Не кормите и не трогайте пеликанов | страница 90



Какое-то время сидел, уставившись в одну точку, слушал короткие гудки, а потом изо всех сил ударил кулаком по столу и завопил от ярости. Потом снова ударил и снова завопил. Я бил по столу и вопил, пока не раздался стук в батарею. Это соседка снизу деликатно предупредила, что шуметь не следует. Я посидел немного, уже тихо, затем встал, оделся, спустился вниз в алкогольный ларек, купил две бутылки крепкого пива, потом долго пил эту едкую мочу, курил, думал, как вокруг всё дерьмово. Но с каждым глотком становилось легче, и к ночи, окончательно успокоившись, я лег спать, решив, что утро вечера мудренее и что завтра надо заплатить за городской телефон, иначе его отключат.


Надо не забыть положить деньги на телефон. Заворачиваю за угол, подхожу к переходу. Лиловый автомобиль, огромный, широкий, как танк, замедляет ход и останавливается рядом. Девушка за рулем, смуглая брюнетка, показывает жестом: проходите. Надо же, какие мы вежливые… Снисходительно киваю, мол, премного благодарен, оценил, оценил вашу любезность. Ничего удивительного: ее автомобиль выглядит так, что его водительница может позволить себе снизойти до очкастого нищеброда.

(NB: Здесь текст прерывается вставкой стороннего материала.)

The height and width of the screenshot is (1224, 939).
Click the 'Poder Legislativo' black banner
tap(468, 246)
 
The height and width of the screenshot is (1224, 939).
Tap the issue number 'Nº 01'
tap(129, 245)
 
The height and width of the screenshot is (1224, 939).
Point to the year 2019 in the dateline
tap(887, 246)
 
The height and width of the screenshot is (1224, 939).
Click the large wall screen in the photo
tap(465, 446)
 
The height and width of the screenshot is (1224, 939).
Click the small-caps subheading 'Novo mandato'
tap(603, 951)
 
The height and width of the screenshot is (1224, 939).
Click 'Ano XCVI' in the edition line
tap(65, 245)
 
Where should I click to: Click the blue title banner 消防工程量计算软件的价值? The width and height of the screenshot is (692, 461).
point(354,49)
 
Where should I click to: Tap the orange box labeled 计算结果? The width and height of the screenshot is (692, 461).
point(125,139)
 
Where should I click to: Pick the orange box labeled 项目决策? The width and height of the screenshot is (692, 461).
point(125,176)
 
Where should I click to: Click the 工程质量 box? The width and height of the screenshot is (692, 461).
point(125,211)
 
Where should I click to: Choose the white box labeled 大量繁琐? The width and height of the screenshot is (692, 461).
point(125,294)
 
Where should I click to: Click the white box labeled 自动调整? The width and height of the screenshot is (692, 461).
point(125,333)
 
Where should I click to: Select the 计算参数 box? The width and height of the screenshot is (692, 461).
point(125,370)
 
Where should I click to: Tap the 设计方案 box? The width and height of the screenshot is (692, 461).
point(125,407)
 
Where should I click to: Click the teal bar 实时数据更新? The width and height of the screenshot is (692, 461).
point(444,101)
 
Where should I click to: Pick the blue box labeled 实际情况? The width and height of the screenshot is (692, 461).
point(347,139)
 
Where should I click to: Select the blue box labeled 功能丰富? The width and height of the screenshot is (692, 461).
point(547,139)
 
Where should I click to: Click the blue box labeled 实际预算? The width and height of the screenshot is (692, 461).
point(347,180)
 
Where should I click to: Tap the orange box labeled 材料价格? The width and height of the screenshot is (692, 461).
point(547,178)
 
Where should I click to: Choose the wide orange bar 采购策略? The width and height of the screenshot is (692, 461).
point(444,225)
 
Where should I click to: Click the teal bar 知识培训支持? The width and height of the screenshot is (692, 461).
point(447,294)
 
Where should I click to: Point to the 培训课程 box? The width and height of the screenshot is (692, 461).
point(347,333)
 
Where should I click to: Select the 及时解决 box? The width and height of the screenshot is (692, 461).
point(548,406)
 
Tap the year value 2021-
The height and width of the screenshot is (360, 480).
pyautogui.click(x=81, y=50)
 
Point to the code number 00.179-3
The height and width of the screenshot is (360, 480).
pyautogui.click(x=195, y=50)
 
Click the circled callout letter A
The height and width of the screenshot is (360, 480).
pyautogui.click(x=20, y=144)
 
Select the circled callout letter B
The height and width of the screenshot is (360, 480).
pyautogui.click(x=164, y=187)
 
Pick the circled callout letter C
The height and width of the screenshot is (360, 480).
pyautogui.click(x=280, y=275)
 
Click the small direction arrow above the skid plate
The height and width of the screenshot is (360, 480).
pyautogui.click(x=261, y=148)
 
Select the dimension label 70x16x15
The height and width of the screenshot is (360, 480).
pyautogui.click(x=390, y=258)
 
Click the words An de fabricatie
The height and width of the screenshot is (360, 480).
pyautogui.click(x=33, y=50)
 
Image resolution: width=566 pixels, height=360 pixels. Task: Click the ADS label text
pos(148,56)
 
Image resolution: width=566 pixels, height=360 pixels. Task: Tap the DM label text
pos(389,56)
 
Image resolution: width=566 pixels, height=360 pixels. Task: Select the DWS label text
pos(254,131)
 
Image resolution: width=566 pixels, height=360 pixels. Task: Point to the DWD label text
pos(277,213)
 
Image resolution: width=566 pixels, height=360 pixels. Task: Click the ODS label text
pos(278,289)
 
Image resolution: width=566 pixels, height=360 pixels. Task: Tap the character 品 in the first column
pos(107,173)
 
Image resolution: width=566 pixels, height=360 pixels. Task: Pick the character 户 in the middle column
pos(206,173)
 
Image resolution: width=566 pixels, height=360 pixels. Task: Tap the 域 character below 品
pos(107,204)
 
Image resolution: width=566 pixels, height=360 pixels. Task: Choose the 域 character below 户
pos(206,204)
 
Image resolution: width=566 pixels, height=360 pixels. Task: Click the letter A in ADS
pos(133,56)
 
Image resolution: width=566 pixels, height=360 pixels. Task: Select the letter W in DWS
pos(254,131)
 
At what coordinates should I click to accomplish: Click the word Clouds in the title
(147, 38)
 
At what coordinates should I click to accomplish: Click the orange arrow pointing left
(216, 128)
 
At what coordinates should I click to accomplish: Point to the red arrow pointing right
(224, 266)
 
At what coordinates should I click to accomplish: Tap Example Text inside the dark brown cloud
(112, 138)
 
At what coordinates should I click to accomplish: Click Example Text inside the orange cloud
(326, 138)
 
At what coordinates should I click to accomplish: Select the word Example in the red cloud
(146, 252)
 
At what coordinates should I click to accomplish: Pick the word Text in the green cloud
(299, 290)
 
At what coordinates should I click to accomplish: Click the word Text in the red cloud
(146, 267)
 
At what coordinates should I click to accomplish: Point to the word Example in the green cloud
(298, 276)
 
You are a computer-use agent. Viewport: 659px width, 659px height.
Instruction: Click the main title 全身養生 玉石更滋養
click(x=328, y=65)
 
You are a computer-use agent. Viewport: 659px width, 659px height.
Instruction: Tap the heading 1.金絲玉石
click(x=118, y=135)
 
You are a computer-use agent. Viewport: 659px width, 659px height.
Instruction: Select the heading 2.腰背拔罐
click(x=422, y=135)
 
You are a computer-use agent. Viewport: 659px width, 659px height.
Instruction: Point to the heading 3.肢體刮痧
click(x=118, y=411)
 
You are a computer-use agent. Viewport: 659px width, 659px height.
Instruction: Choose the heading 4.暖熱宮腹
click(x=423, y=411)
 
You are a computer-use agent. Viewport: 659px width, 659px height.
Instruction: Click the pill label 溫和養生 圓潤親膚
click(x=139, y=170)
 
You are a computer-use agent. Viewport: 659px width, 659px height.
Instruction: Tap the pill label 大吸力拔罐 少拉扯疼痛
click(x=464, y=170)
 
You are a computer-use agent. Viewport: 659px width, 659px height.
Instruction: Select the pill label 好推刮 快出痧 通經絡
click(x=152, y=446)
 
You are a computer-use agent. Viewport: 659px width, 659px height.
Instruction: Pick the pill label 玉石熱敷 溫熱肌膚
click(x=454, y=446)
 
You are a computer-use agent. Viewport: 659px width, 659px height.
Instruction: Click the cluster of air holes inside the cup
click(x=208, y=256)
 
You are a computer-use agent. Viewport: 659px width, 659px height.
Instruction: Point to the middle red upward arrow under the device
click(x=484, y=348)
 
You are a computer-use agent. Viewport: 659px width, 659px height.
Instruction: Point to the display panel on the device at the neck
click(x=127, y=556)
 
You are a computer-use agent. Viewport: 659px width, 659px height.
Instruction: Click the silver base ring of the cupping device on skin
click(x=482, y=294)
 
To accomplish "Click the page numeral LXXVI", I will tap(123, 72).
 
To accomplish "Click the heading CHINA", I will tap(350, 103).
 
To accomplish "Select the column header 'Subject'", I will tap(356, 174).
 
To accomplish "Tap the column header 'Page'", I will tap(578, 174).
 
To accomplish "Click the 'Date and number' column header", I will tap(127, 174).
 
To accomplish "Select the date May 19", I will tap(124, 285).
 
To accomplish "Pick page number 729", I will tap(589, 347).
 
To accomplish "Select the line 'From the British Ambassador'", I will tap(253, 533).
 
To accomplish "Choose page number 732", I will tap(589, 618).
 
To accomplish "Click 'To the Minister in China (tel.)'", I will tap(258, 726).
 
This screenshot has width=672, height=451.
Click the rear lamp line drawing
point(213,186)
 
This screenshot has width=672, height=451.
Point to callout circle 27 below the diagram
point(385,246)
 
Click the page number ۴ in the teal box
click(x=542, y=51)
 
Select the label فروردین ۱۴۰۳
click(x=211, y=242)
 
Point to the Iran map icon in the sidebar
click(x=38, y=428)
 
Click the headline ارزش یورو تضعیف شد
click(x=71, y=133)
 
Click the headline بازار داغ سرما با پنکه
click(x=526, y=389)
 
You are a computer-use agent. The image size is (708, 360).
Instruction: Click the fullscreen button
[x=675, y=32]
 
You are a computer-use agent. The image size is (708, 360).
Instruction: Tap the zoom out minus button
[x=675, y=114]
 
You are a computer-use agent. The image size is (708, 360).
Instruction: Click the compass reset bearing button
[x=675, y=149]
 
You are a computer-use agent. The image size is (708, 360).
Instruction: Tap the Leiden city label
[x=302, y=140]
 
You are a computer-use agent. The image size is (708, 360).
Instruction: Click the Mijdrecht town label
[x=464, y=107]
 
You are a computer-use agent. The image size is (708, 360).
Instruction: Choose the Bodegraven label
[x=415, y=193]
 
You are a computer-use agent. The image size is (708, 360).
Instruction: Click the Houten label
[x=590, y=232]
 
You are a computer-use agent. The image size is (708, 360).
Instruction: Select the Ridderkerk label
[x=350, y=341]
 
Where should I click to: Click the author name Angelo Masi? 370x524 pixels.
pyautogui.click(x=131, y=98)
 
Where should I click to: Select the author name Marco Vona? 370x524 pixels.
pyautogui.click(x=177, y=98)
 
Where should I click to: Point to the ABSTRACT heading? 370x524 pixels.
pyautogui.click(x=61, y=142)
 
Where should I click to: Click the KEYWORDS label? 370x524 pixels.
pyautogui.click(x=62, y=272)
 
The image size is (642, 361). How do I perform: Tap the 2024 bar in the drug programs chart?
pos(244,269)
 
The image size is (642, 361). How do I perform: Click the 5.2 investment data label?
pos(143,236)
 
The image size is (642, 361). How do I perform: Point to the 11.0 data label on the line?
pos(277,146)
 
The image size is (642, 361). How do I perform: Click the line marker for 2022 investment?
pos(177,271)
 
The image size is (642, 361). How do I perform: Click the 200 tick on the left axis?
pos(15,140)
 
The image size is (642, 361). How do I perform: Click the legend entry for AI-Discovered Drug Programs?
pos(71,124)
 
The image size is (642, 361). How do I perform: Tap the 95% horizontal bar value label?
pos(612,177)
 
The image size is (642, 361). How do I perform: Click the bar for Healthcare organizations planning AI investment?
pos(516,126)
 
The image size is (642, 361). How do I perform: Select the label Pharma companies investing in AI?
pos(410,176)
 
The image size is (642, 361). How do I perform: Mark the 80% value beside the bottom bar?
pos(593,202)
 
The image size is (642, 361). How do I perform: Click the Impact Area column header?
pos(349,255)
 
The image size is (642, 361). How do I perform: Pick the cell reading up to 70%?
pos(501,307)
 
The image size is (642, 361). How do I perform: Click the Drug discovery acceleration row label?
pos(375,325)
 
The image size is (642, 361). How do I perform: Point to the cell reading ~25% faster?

Люди всегда остаются прежними, но изо всех сил стараются показать, что меняются, делаются лучше, щедрее, вежливее, цивилизованнее, что они хоть сейчас готовы стать добрыми либеральными европейцами, что 70 лет советской азиатчины были случайным недоразумением.

Я бросаю взгляд на бледно-зеленый фасад пятиэтажного дома. Треугольный фронтон, фальшивые толстопузые колонны, окна – огромные, в человеческий рост: в отличие от своих обитателей, постройки нисколько не пытаются показаться непостоянными. Напротив, они убеждают нас в обратном: смотрите, вот уже 300 лет, а мы всё те же, всё там же, всё так же давим каменными подошвами фундаментов дряхлое болотное царство, побеждая время, благополучно переживая сменяющих друг друга хозяев. Вон, пожалуйста, надпись For Sale белой краской и девять знаков телефонного номера. Можно позвонить, спросить, сколько тут всё сто́ит, – черт, я совсем забыл, деньги кончились. Петр Алексеевич, как кентавр из Апдайка, перед каждой лекцией выводил мелом на доске приблизительный возраст вселенной: цифра 5 и за ней длинной гусеницей нули. Причем нулей было так много, что взгляд сбивался, их считая.

Сворачиваю в переулок – и с разгона почти врезаюсь в низкорослого мужичка, одетого в серый пуховик.

– Придурок! – рявкает он, отшатнувшись. – Гляди, куда прешь!